Can I Mix on Headphones

Backspacez

New member
Straight up, I can't afford monitors, I couldn't even afford them if they were 40$. I have a pair of monitor headphones, AUdio Technicha M45WH, what do you think about that? I use PC speakers, 50$ Logitech commercial speakers, and earbuds for references.

Is it really a necessity to use monitors in a treated room? I make hip hop, it's not the kind that would get cranked in the club or on a radio station but maybe some college radio, internet radio, and just mostly internet plus any physical copies.

Can someone shed some light on this?
 
The main problem with headphone mixing is your stereo imaging is off, and you'll often wont have much of a stereo sound. You can do decent mixes without fancy monitors, just check your mixes in your car or in a stereo system. A lot of people get way too ahead of themselves when it comes to making music and think they need high end equipment the second they start producing. Work on your arrangements, workflow, music theory, etc. Then worry about actually making your tracks sound good. There are plenty of awesome tracks out there that I've heard and have drawn me into liking a new artist where the mixing is very sub-par. Your musicianship can go a long way.
 
Yes, you can mix on a decent set of headphones. It's just not as easy or desirable as a good set of monitors in an acoustically treated space.

It's not so much the stereo field that's hard to judge--the human ear processes frequencies differently when they come from headphones in direct contact with your skull (ear buds are even worse) compared to sound travelling through free air.

However, as Captain471 says, you can teach yourself to compensate. First, find a commercial recording you like, preferably in the same genre you'll be recording, and listen carefully to how it sounds on your headphones. Then do a trial mix of you own material, burn a CD and play it on as many different systems as you can, again listening critically to how your CD sounds compared to what you heard in your cans. Take a note of what changes you'd need (more bass, less treble, whatever) to sound like what you had in your cans. Repeat this exercise until you're confident about how mixes have to sound in your headphones to sound good everywhere.

FYI, even with a good set of studio monitors, you still have to go through a process of "learning the sound". It just that the monitors will likely get you closer even on the first try.
 
Straight up, I can't afford monitors, I couldn't even afford them if they were 40$.
Then get saving !
Seriously though, even a good set of hi fi speakers will do for now.
Is it really a necessity to use monitors in a treated room?
No, of course not. Neither is it a necessity to have two eyes, two arms and two legs. But you'll be a better basketball player that way, you get me......?
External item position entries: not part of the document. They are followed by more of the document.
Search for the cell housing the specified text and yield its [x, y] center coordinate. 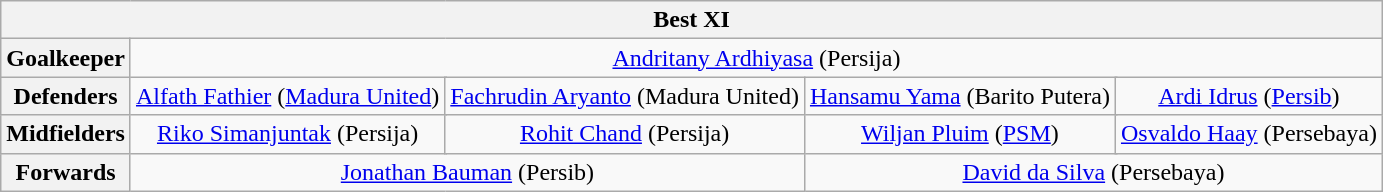
Riko Simanjuntak (Persija) [287, 134]
Best XI [692, 20]
Alfath Fathier (Madura United) [287, 96]
Ardi Idrus (Persib) [1248, 96]
Osvaldo Haay (Persebaya) [1248, 134]
Hansamu Yama (Barito Putera) [960, 96]
Wiljan Pluim (PSM) [960, 134]
Jonathan Bauman (Persib) [467, 172]
Andritany Ardhiyasa (Persija) [756, 58]
Fachrudin Aryanto (Madura United) [625, 96]
Midfielders [66, 134]
Rohit Chand (Persija) [625, 134]
David da Silva (Persebaya) [1093, 172]
Defenders [66, 96]
Forwards [66, 172]
Goalkeeper [66, 58]
Return [X, Y] of the center of cell containing provided text 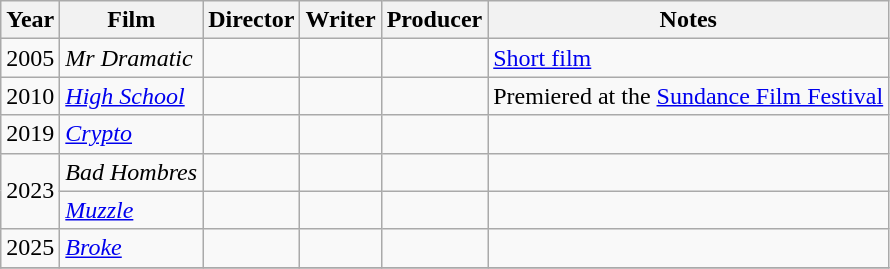
2025 [30, 248]
Writer [340, 20]
High School [132, 96]
Year [30, 20]
2010 [30, 96]
Crypto [132, 134]
Director [252, 20]
2023 [30, 191]
Broke [132, 248]
2019 [30, 134]
Bad Hombres [132, 172]
Muzzle [132, 210]
Short film [688, 58]
Film [132, 20]
Notes [688, 20]
2005 [30, 58]
Mr Dramatic [132, 58]
Producer [434, 20]
Premiered at the Sundance Film Festival [688, 96]
Output the (x, y) coordinate of the center of the cell containing the given text.  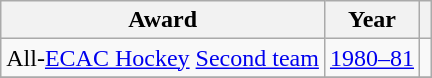
Award (163, 20)
1980–81 (372, 58)
Year (372, 20)
All-ECAC Hockey Second team (163, 58)
Detect which cell encompasses the target text, then output its (X, Y) center coordinate. 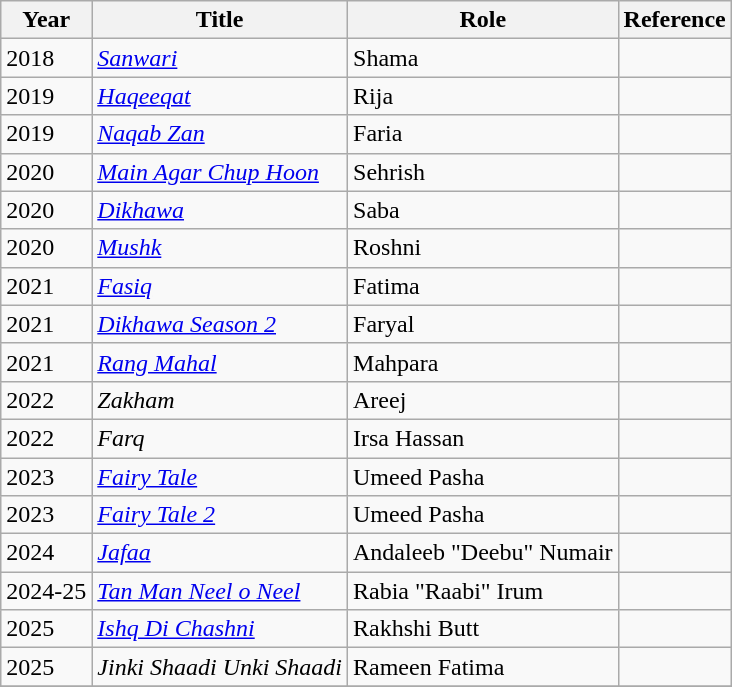
Fairy Tale 2 (220, 515)
Rang Mahal (220, 362)
2018 (46, 58)
Reference (674, 20)
Zakham (220, 400)
Andaleeb "Deebu" Numair (484, 553)
Roshni (484, 248)
Farq (220, 438)
2024 (46, 553)
Dikhawa Season 2 (220, 324)
Ishq Di Chashni (220, 629)
Naqab Zan (220, 134)
Year (46, 20)
Rameen Fatima (484, 667)
Jinki Shaadi Unki Shaadi (220, 667)
2024-25 (46, 591)
Sanwari (220, 58)
Role (484, 20)
Jafaa (220, 553)
Sehrish (484, 172)
Fairy Tale (220, 477)
Rabia "Raabi" Irum (484, 591)
Tan Man Neel o Neel (220, 591)
Mahpara (484, 362)
Fatima (484, 286)
Faria (484, 134)
Faryal (484, 324)
Rakhshi Butt (484, 629)
Haqeeqat (220, 96)
Saba (484, 210)
Dikhawa (220, 210)
Shama (484, 58)
Fasiq (220, 286)
Rija (484, 96)
Title (220, 20)
Irsa Hassan (484, 438)
Mushk (220, 248)
Main Agar Chup Hoon (220, 172)
Areej (484, 400)
Return the (x, y) coordinate for the center point of the cell that contains the specified text.  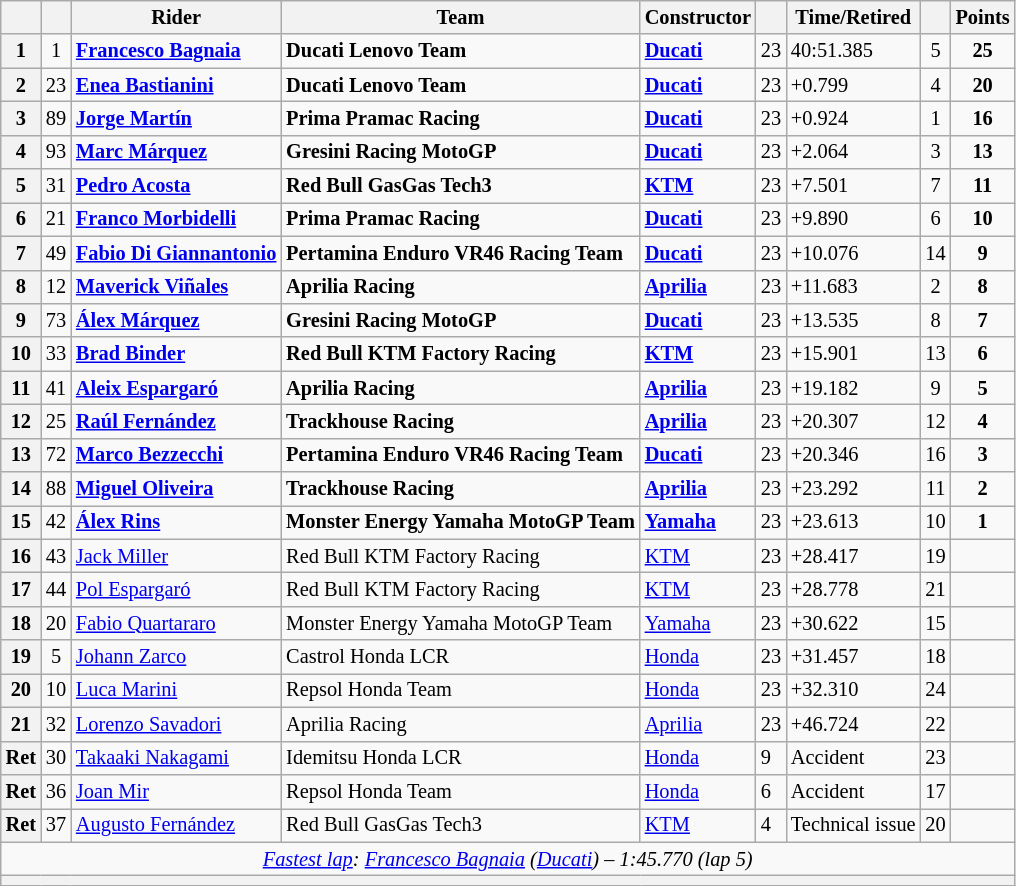
Marco Bezzecchi (176, 455)
Miguel Oliveira (176, 489)
Pol Espargaró (176, 589)
+9.890 (854, 219)
+23.292 (854, 489)
Jack Miller (176, 556)
89 (56, 118)
+31.457 (854, 657)
Augusto Fernández (176, 825)
+2.064 (854, 152)
+20.307 (854, 421)
Team (460, 17)
+13.535 (854, 320)
Time/Retired (854, 17)
+30.622 (854, 623)
31 (56, 186)
Pedro Acosta (176, 186)
Álex Rins (176, 522)
Fastest lap: Francesco Bagnaia (Ducati) – 1:45.770 (lap 5) (508, 859)
42 (56, 522)
+11.683 (854, 287)
24 (936, 690)
Luca Marini (176, 690)
Maverick Viñales (176, 287)
72 (56, 455)
Álex Márquez (176, 320)
+19.182 (854, 388)
37 (56, 825)
Constructor (698, 17)
Aleix Espargaró (176, 388)
+7.501 (854, 186)
Castrol Honda LCR (460, 657)
Fabio Quartararo (176, 623)
Brad Binder (176, 354)
Takaaki Nakagami (176, 758)
73 (56, 320)
30 (56, 758)
33 (56, 354)
+0.799 (854, 85)
41 (56, 388)
43 (56, 556)
Enea Bastianini (176, 85)
+28.417 (854, 556)
93 (56, 152)
+46.724 (854, 724)
Lorenzo Savadori (176, 724)
Jorge Martín (176, 118)
36 (56, 791)
Johann Zarco (176, 657)
+0.924 (854, 118)
49 (56, 253)
88 (56, 489)
Points (983, 17)
Joan Mir (176, 791)
+23.613 (854, 522)
Rider (176, 17)
Francesco Bagnaia (176, 51)
Idemitsu Honda LCR (460, 758)
Fabio Di Giannantonio (176, 253)
44 (56, 589)
Franco Morbidelli (176, 219)
32 (56, 724)
+20.346 (854, 455)
Technical issue (854, 825)
Raúl Fernández (176, 421)
+10.076 (854, 253)
+28.778 (854, 589)
40:51.385 (854, 51)
+15.901 (854, 354)
+32.310 (854, 690)
22 (936, 724)
Marc Márquez (176, 152)
Return [X, Y] of the center of cell containing provided text 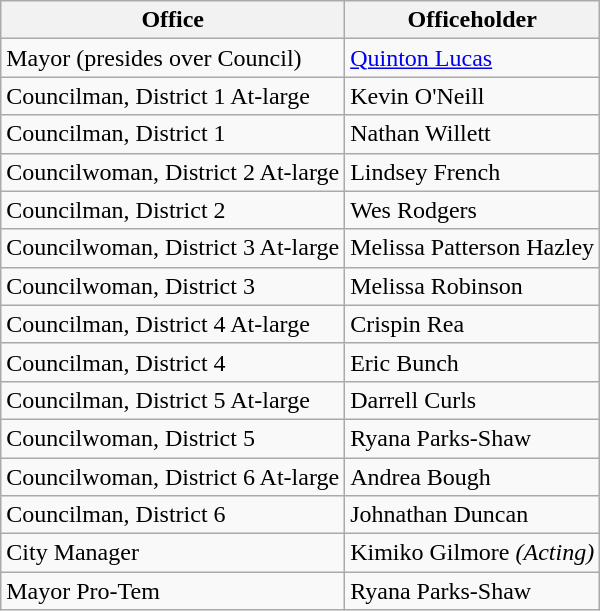
Councilman, District 4 At-large [173, 324]
City Manager [173, 553]
Mayor (presides over Council) [173, 58]
Mayor Pro-Tem [173, 591]
Councilwoman, District 3 At-large [173, 248]
Councilman, District 4 [173, 362]
Lindsey French [472, 172]
Wes Rodgers [472, 210]
Eric Bunch [472, 362]
Crispin Rea [472, 324]
Councilwoman, District 3 [173, 286]
Councilman, District 5 At-large [173, 400]
Darrell Curls [472, 400]
Melissa Patterson Hazley [472, 248]
Nathan Willett [472, 134]
Kimiko Gilmore (Acting) [472, 553]
Quinton Lucas [472, 58]
Kevin O'Neill [472, 96]
Office [173, 20]
Councilwoman, District 2 At-large [173, 172]
Councilman, District 1 [173, 134]
Councilman, District 6 [173, 515]
Councilwoman, District 6 At-large [173, 477]
Melissa Robinson [472, 286]
Councilwoman, District 5 [173, 438]
Johnathan Duncan [472, 515]
Andrea Bough [472, 477]
Councilman, District 1 At-large [173, 96]
Officeholder [472, 20]
Councilman, District 2 [173, 210]
Locate the cell with the specified text and output its [x, y] center coordinate. 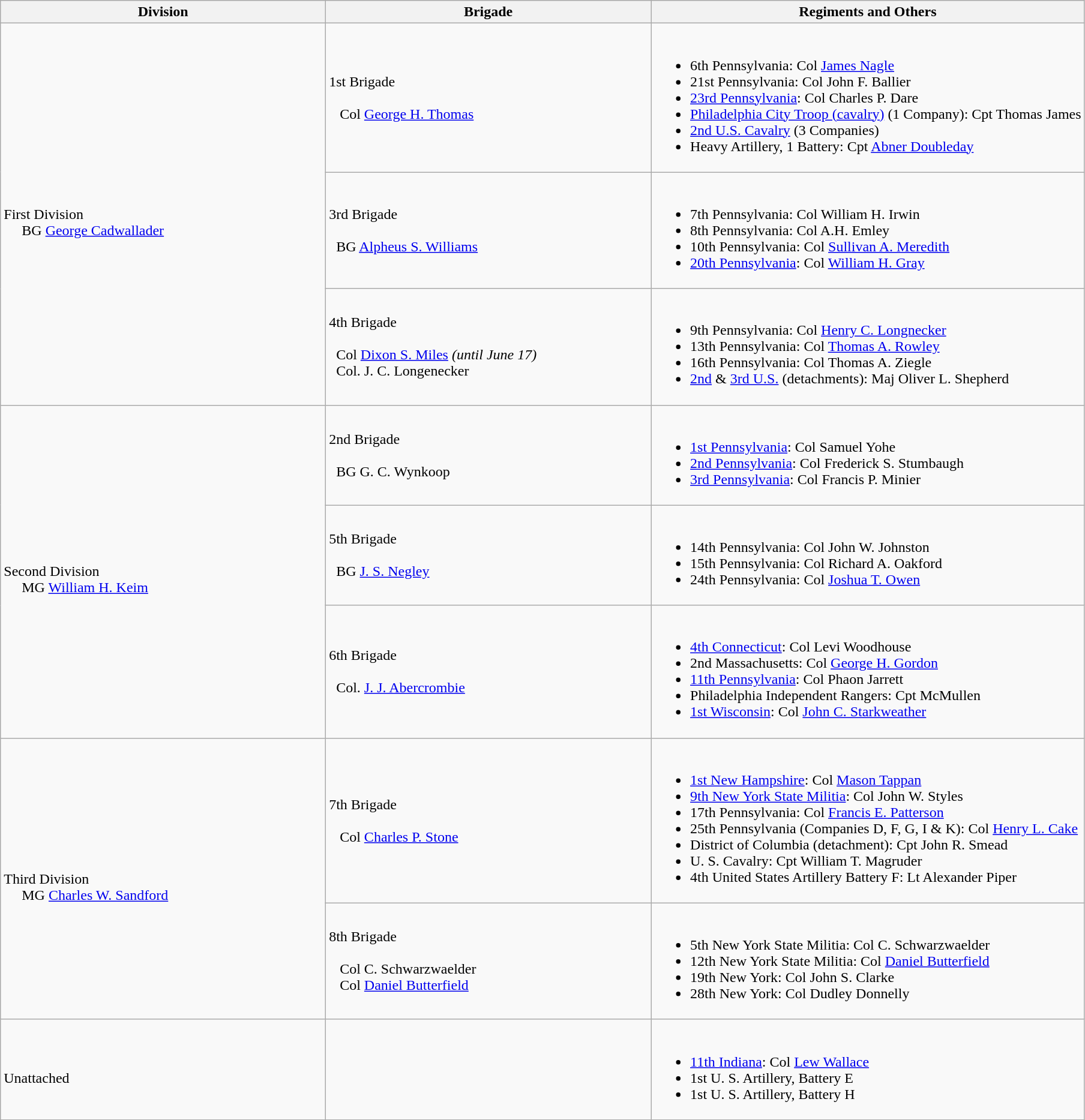
Brigade [488, 12]
2nd Brigade BG G. C. Wynkoop [488, 455]
6th Brigade Col. J. J. Abercrombie [488, 672]
Unattached [163, 1069]
1st Pennsylvania: Col Samuel Yohe2nd Pennsylvania: Col Frederick S. Stumbaugh3rd Pennsylvania: Col Francis P. Minier [868, 455]
8th Brigade Col C. Schwarzwaelder Col Daniel Butterfield [488, 961]
Regiments and Others [868, 12]
Division [163, 12]
4th Brigade Col Dixon S. Miles (until June 17) Col. J. C. Longenecker [488, 347]
Second Division MG William H. Keim [163, 571]
5th Brigade BG J. S. Negley [488, 556]
First Division BG George Cadwallader [163, 214]
14th Pennsylvania: Col John W. Johnston15th Pennsylvania: Col Richard A. Oakford24th Pennsylvania: Col Joshua T. Owen [868, 556]
3rd Brigade BG Alpheus S. Williams [488, 230]
1st Brigade Col George H. Thomas [488, 98]
Third Division MG Charles W. Sandford [163, 879]
7th Brigade Col Charles P. Stone [488, 821]
11th Indiana: Col Lew Wallace1st U. S. Artillery, Battery E1st U. S. Artillery, Battery H [868, 1069]
Capture the cell that displays the provided text and extract its [x, y] central coordinate. 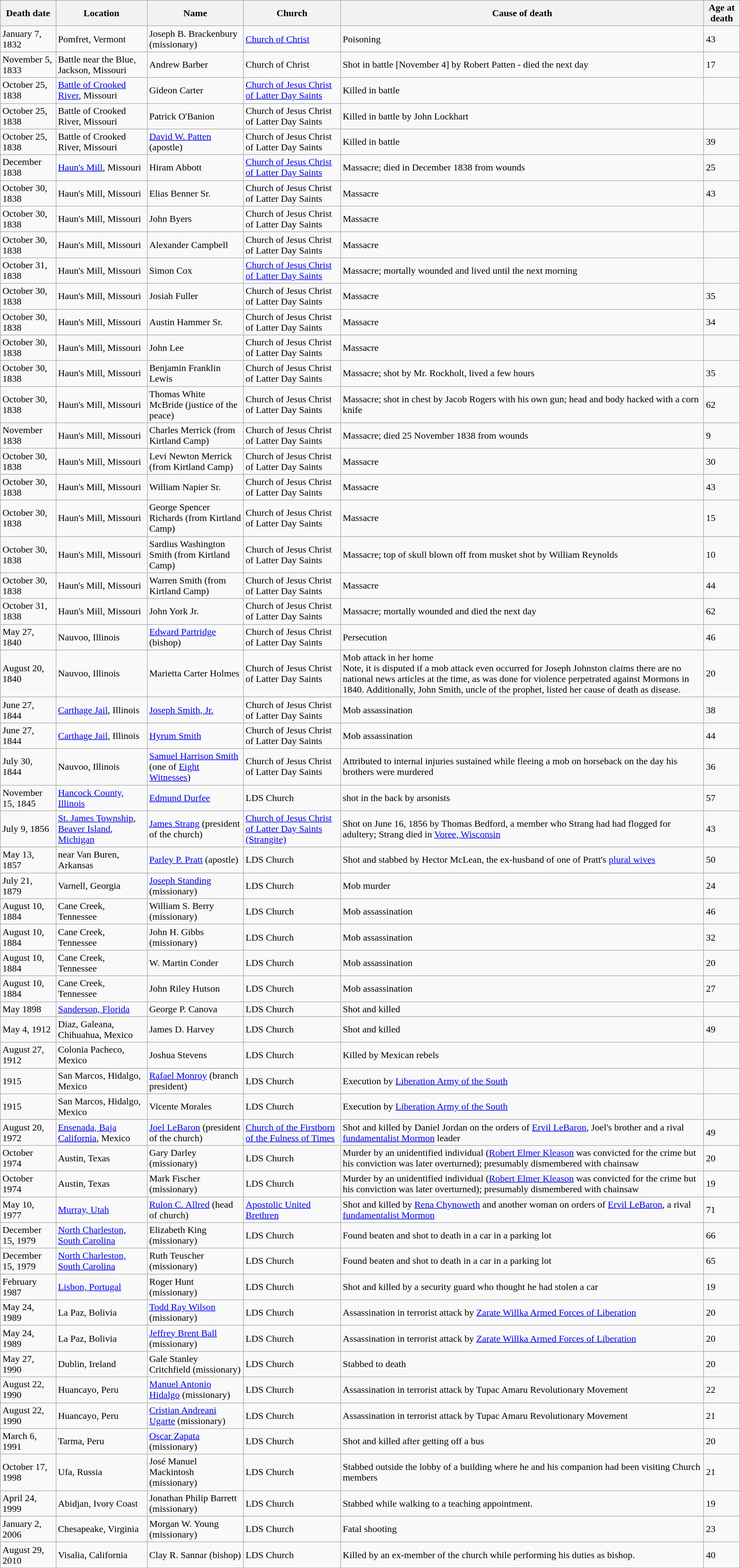
9 [722, 436]
Ensenada, Baja California, Mexico [101, 1131]
Name [195, 13]
James Strang (president of the church) [195, 829]
38 [722, 709]
Benjamin Franklin Lewis [195, 373]
Cristian Andreani Ugarte (missionary) [195, 1414]
July 21, 1879 [28, 885]
Jeffrey Brent Ball (missionary) [195, 1338]
John York Jr. [195, 611]
Mark Fischer (missionary) [195, 1183]
Poisoning [522, 39]
Sardius Washington Smith (from Kirtland Camp) [195, 554]
Tarma, Peru [101, 1440]
Pomfret, Vermont [101, 39]
John Riley Hutson [195, 988]
71 [722, 1209]
February 1987 [28, 1286]
Thomas White McBride (justice of the peace) [195, 404]
50 [722, 859]
Simon Cox [195, 270]
Levi Newton Merrick (from Kirtland Camp) [195, 461]
Massacre; mortally wounded and lived until the next morning [522, 270]
Roger Hunt (missionary) [195, 1286]
Joseph Smith, Jr. [195, 709]
Location [101, 13]
Battle near the Blue, Jackson, Missouri [101, 65]
Killed by Mexican rebels [522, 1055]
Shot and stabbed by Hector McLean, the ex-husband of one of Pratt's plural wives [522, 859]
Edmund Durfee [195, 797]
66 [722, 1235]
Church of Jesus Christ of Latter Day Saints (Strangite) [292, 829]
April 24, 1999 [28, 1502]
July 9, 1856 [28, 829]
Massacre; died in December 1838 from wounds [522, 168]
Mob murder [522, 885]
Gale Stanley Critchfield (missionary) [195, 1363]
Varnell, Georgia [101, 885]
Killed in battle by John Lockhart [522, 116]
Patrick O'Banion [195, 116]
Massacre; shot by Mr. Rockholt, lived a few hours [522, 373]
Attributed to internal injuries sustained while fleeing a mob on horseback on the day his brothers were murdered [522, 766]
Fatal shooting [522, 1528]
Abidjan, Ivory Coast [101, 1502]
Massacre; shot in chest by Jacob Rogers with his own gun; head and body hacked with a corn knife [522, 404]
40 [722, 1554]
Joshua Stevens [195, 1055]
St. James Township, Beaver Island, Michigan [101, 829]
George Spencer Richards (from Kirtland Camp) [195, 518]
Austin Hammer Sr. [195, 322]
Colonia Pacheco, Mexico [101, 1055]
34 [722, 322]
65 [722, 1260]
José Manuel Mackintosh (missionary) [195, 1471]
Shot and killed by Daniel Jordan on the orders of Ervil LeBaron, Joel's brother and a rival fundamentalist Mormon leader [522, 1131]
Age at death [722, 13]
Shot in battle [November 4] by Robert Patten - died the next day [522, 65]
Persecution [522, 636]
Chesapeake, Virginia [101, 1528]
Church [292, 13]
57 [722, 797]
Hyrum Smith [195, 735]
Joseph Standing (missionary) [195, 885]
May 13, 1857 [28, 859]
Edward Partridge (bishop) [195, 636]
August 20, 1972 [28, 1131]
Stabbed outside the lobby of a building where he and his companion had been visiting Church members [522, 1471]
Visalia, California [101, 1554]
Clay R. Sannar (bishop) [195, 1554]
Sanderson, Florida [101, 1008]
Hiram Abbott [195, 168]
Death date [28, 13]
Andrew Barber [195, 65]
Elizabeth King (missionary) [195, 1235]
John Lee [195, 348]
Josiah Fuller [195, 296]
23 [722, 1528]
January 7, 1832 [28, 39]
Joel LeBaron (president of the church) [195, 1131]
Ruth Teuscher (missionary) [195, 1260]
Diaz, Galeana, Chihuahua, Mexico [101, 1029]
Shot and killed by Rena Chynoweth and another woman on orders of Ervil LeBaron, a rival fundamentalist Mormon [522, 1209]
32 [722, 937]
Marietta Carter Holmes [195, 673]
27 [722, 988]
Killed by an ex-member of the church while performing his duties as bishop. [522, 1554]
Jonathan Philip Barrett (missionary) [195, 1502]
Hancock County, Illinois [101, 797]
Warren Smith (from Kirtland Camp) [195, 585]
Rulon C. Allred (head of church) [195, 1209]
10 [722, 554]
May 27, 1990 [28, 1363]
March 6, 1991 [28, 1440]
39 [722, 142]
Shot and killed after getting off a bus [522, 1440]
36 [722, 766]
Dublin, Ireland [101, 1363]
Shot and killed by a security guard who thought he had stolen a car [522, 1286]
Massacre; mortally wounded and died the next day [522, 611]
David W. Patten (apostle) [195, 142]
August 20, 1840 [28, 673]
Shot on June 16, 1856 by Thomas Bedford, a member who Strang had had flogged for adultery; Strang died in Voree, Wisconsin [522, 829]
May 27, 1840 [28, 636]
Ufa, Russia [101, 1471]
15 [722, 518]
James D. Harvey [195, 1029]
Oscar Zapata (missionary) [195, 1440]
William S. Berry (missionary) [195, 911]
William Napier Sr. [195, 487]
Church of the Firstborn of the Fulness of Times [292, 1131]
Massacre; top of skull blown off from musket shot by William Reynolds [522, 554]
Charles Merrick (from Kirtland Camp) [195, 436]
Alexander Campbell [195, 244]
George P. Canova [195, 1008]
Samuel Harrison Smith (one of Eight Witnesses) [195, 766]
May 4, 1912 [28, 1029]
17 [722, 65]
Massacre; died 25 November 1838 from wounds [522, 436]
Murray, Utah [101, 1209]
Manuel Antonio Hidalgo (missionary) [195, 1389]
22 [722, 1389]
Apostolic United Brethren [292, 1209]
January 2, 2006 [28, 1528]
July 30, 1844 [28, 766]
Lisbon, Portugal [101, 1286]
25 [722, 168]
August 27, 1912 [28, 1055]
shot in the back by arsonists [522, 797]
November 15, 1845 [28, 797]
November 5, 1833 [28, 65]
August 29, 2010 [28, 1554]
near Van Buren, Arkansas [101, 859]
Joseph B. Brackenbury (missionary) [195, 39]
24 [722, 885]
May 10, 1977 [28, 1209]
Morgan W. Young (missionary) [195, 1528]
Vicente Morales [195, 1106]
Rafael Monroy (branch president) [195, 1080]
Cause of death [522, 13]
Parley P. Pratt (apostle) [195, 859]
30 [722, 461]
December 1838 [28, 168]
Stabbed to death [522, 1363]
Stabbed while walking to a teaching appointment. [522, 1502]
Gideon Carter [195, 90]
John Byers [195, 219]
Gary Darley (missionary) [195, 1157]
W. Martin Conder [195, 962]
John H. Gibbs (missionary) [195, 937]
Todd Ray Wilson (missionary) [195, 1312]
October 17, 1998 [28, 1471]
Elias Benner Sr. [195, 193]
May 1898 [28, 1008]
November 1838 [28, 436]
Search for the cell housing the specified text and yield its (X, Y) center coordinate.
The main problem with headphone mixing is your stereo imaging is off, and you'll often wont have much of a stereo sound.
Although alot of people say this, it sounds illogical to me. Because I grew up in the walkman age and before, I've been listening to music on stereo headphones regularly since the 70s. So I've made a point of studying stereo imaging for 36 years. Long before I ever thought of making music. And there is such a huge variety of the ways engineers have mixed, that is, where things have been placed in the stereo spectrum. Then when you hear the same on speakers in a room, well, it's different from phones but still the same variety exists.
 
Then get saving !

Although alot of people say this, it sounds illogical to me. Because I grew up in the walkman age and before, I've been listening to music on stereo headphones regularly since the 70s. So I've made a point of studying stereo imaging for 36 years. Long before I ever thought of making music. And there is such a huge variety of the ways engineers have mixed, that is, where things have been placed in the stereo spectrum. Then when you hear the same on speakers in a room, well, it's different from phones but still the same variety exists.

I suspect it's more a case that the headphones exaggerate the stereo field possibly causing the unwary mixer to be, if anything, too conservative. In my youth I used to love putting on headphones and hearing favourite tracks ping-ponging from one ear to the other in a way that you didn't get on speakers.

However, as I say, the big difference is the skewed frequency response you get with the transducers in direct contact with your skull so the sound (particularly at the bass end) is transferred directly to the bones of the inner ear without the usual free air space in the middle--sort of a human proximity effect!.
 
You'd be surprised how good you could get with studio headphones. I personally love mixing with headphones. Mainly cause I love how music sounds through a good pair of over the ear headphones. I agree with Bobbsy though. Get some good reference tracks close to the same style and try to make your mix as close to that at possible. It'd be good to find a track that maybe only have guitar during one part of the song and use a frequency analyzer to see what part of the spectrum it's hitting and then get your guitars as close as possible. Not much, but at least it'd help a little :)
 
I still think headphones are best suited for checking your mixes, rather than to base mix decisions on. In your situation, where you only have poor speakers in untreated rooms, vs headphones, I think you have got no choice - I'd go for the headphones. But do constantly compare your mix with the pro recordings, and do also do a "PC speaker test" at every stage where you think you're satisfied with the mix.